Seven of the heritable methylation marks associated with prostate cancer risk are located at peptidase M20 domain containing 1 (PM20D1), a known methylation and expression quantitative trait locus associated with risk of Alzheimer’s disease. These and the other annotated and unannotated CpGs identified in this study require further research to understand the biological explanation for their association with heritable prostate cancer risk. Non-genetic causes of heritability could not be investigated in the current study, but it is possible that familial environmental and lifestyle factors play a role in determining DNA methylation at these loci.

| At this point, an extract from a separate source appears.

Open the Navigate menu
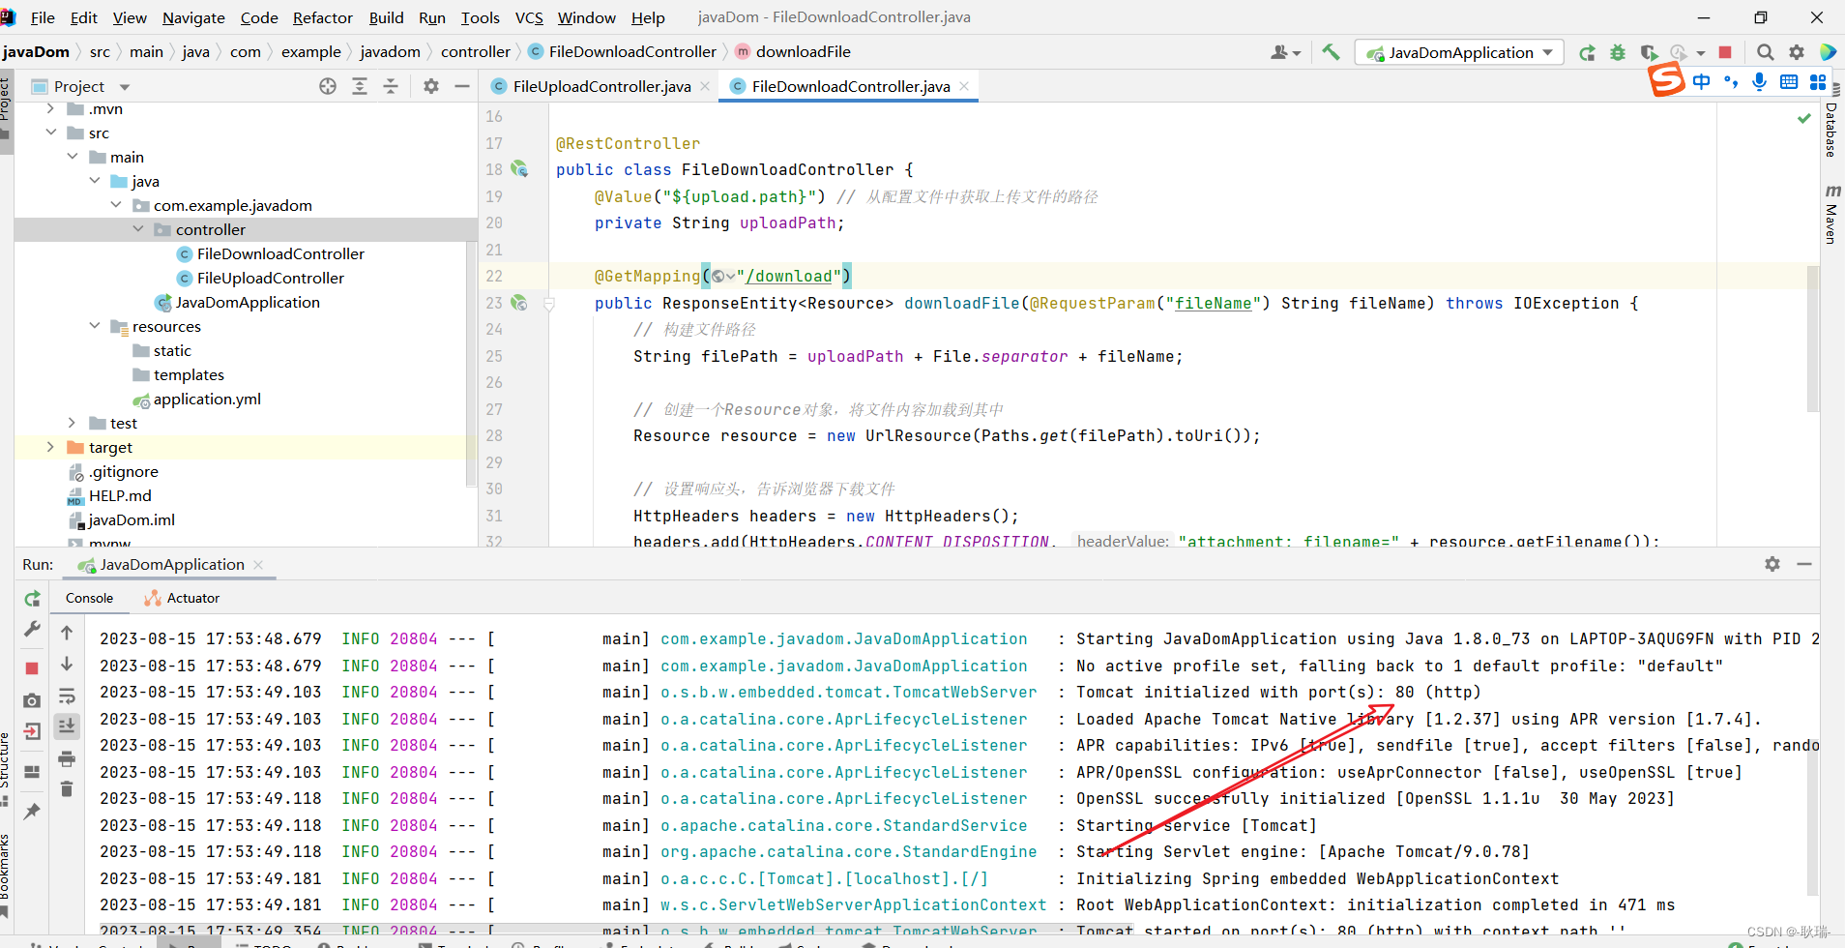The width and height of the screenshot is (1845, 948). coord(193,17)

Despite having a modest sample size, we were able to identify many heritable, cancer-associated methylation marks. Excluding non-heritable methylation marks before testing for association with cancer excludes many marks that cannot cause familial cancer, while retaining any that can. Our method of excluding non-heritable marks before testing for association with disease is therefore a very powerful way of enriching the candidate set of methylation marks for those that could cause familial disease. Further discussion of the methodology can be found in Joo et al., [3].

Heritable methylation marks can mimic the effects of genetic variants, so identifying them is similar in many ways to finding genetic loci that are associated with cancer. As for genetic loci, these marks can implicate new biological mechanisms and therefore shed light on the processes of prostate cancer initiation and progression. These methylation marks could also be used in risk-prediction algorithms to give more precise estimates of a person’s risk of prostate cancer, and so provide more tailored screening.

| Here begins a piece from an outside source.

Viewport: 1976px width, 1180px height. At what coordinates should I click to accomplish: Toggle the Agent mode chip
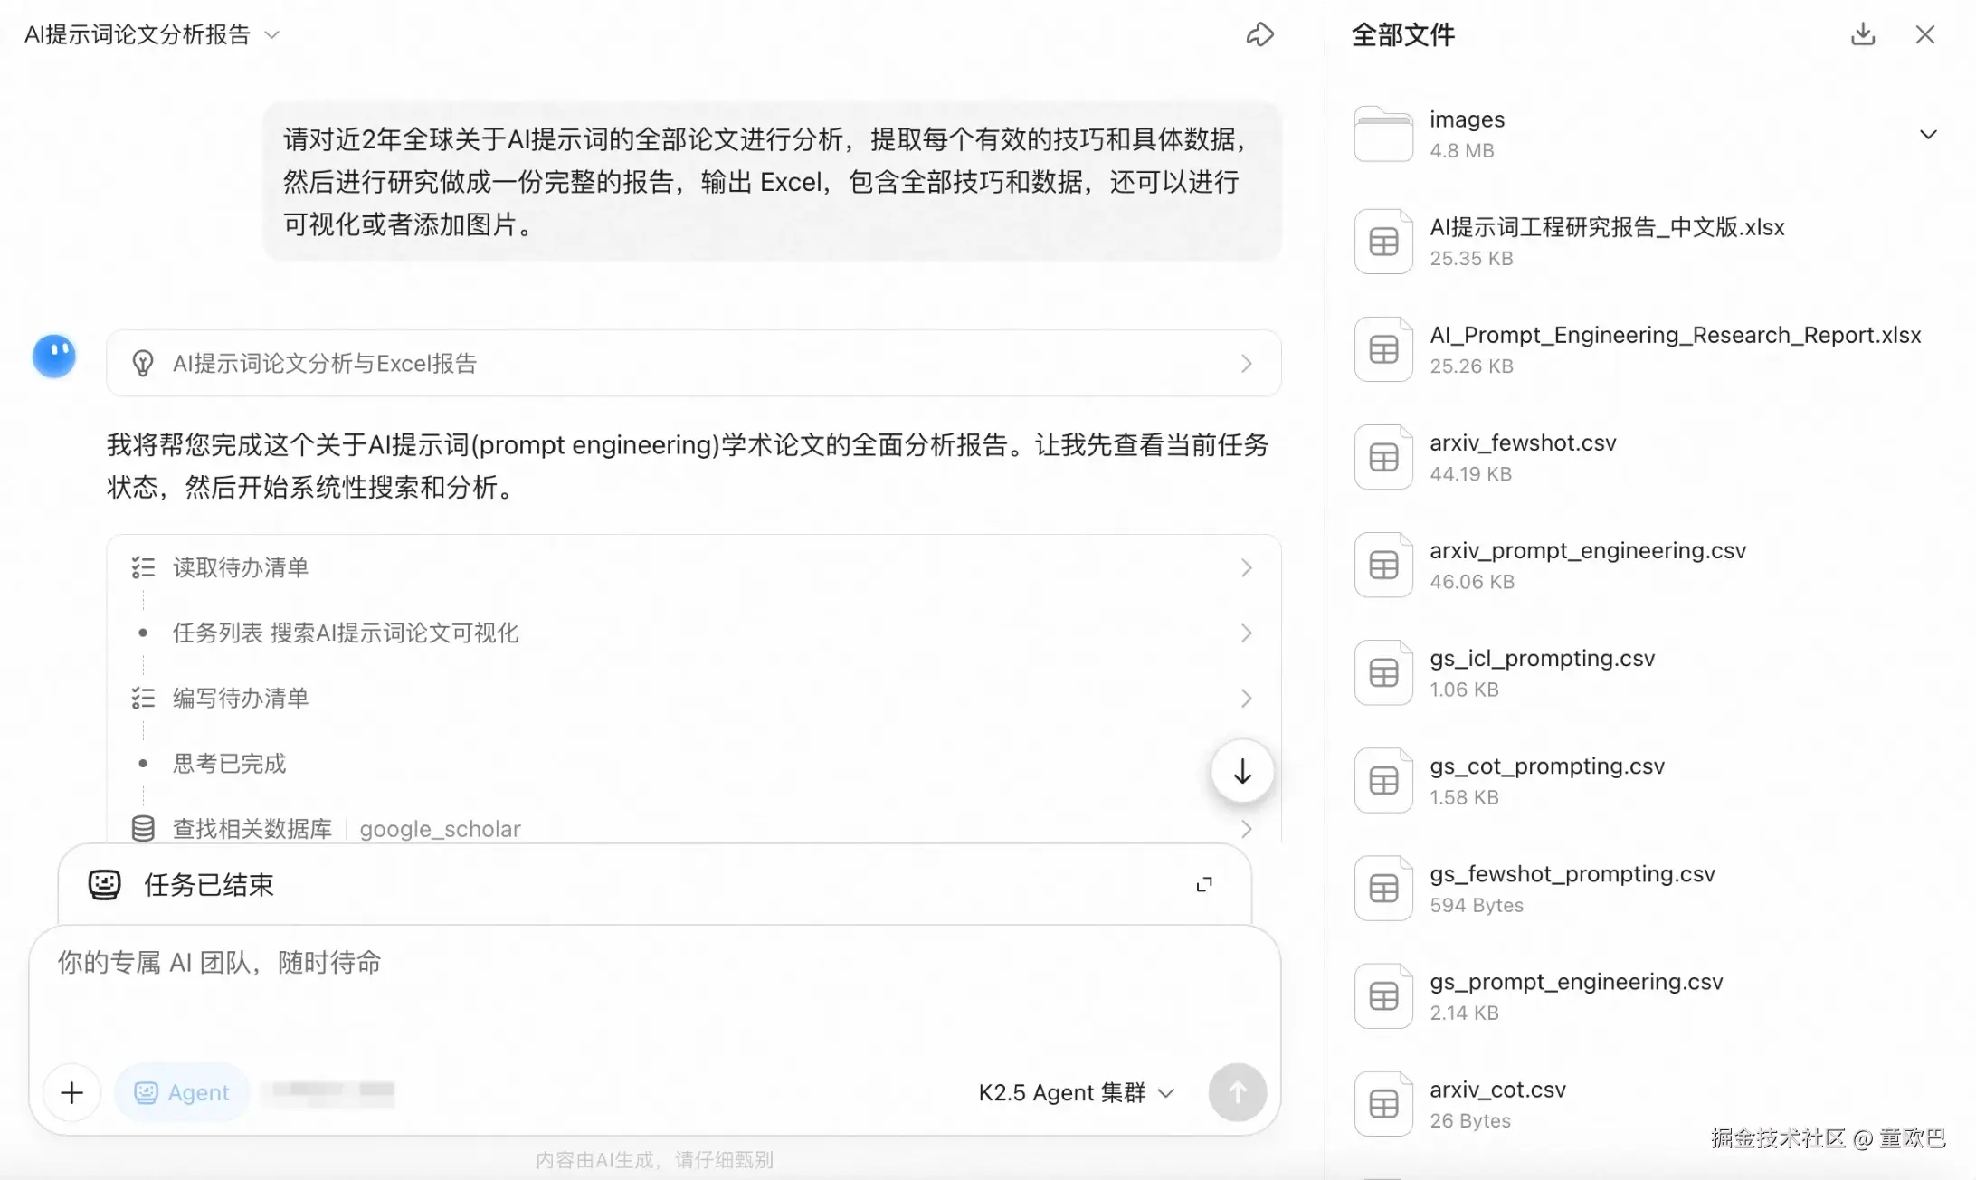tap(182, 1092)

Our study has several strengths, including its use of an innovative method to identify heritable methylation marks, its method of enriching the candidate set of methylation marks for those that could cause familial disease, and its use of a cohort study to further investigate the findings from the family-based phase. The main weakness of the study was that some of the marks from the family-based phase could not be investigated in the population-based phase, due to the use of different arrays in the two phases. Our modest sample size is also a weakness, though this is offset by the enrichment step described above.

In summary, our study has identified 41 heritable methylation marks that are associated with prostate cancer risk in the context of multiple-case families, with 9 of these marks near VTRNA2-1 likely to be associated with aggressive prostate cancer in the general population.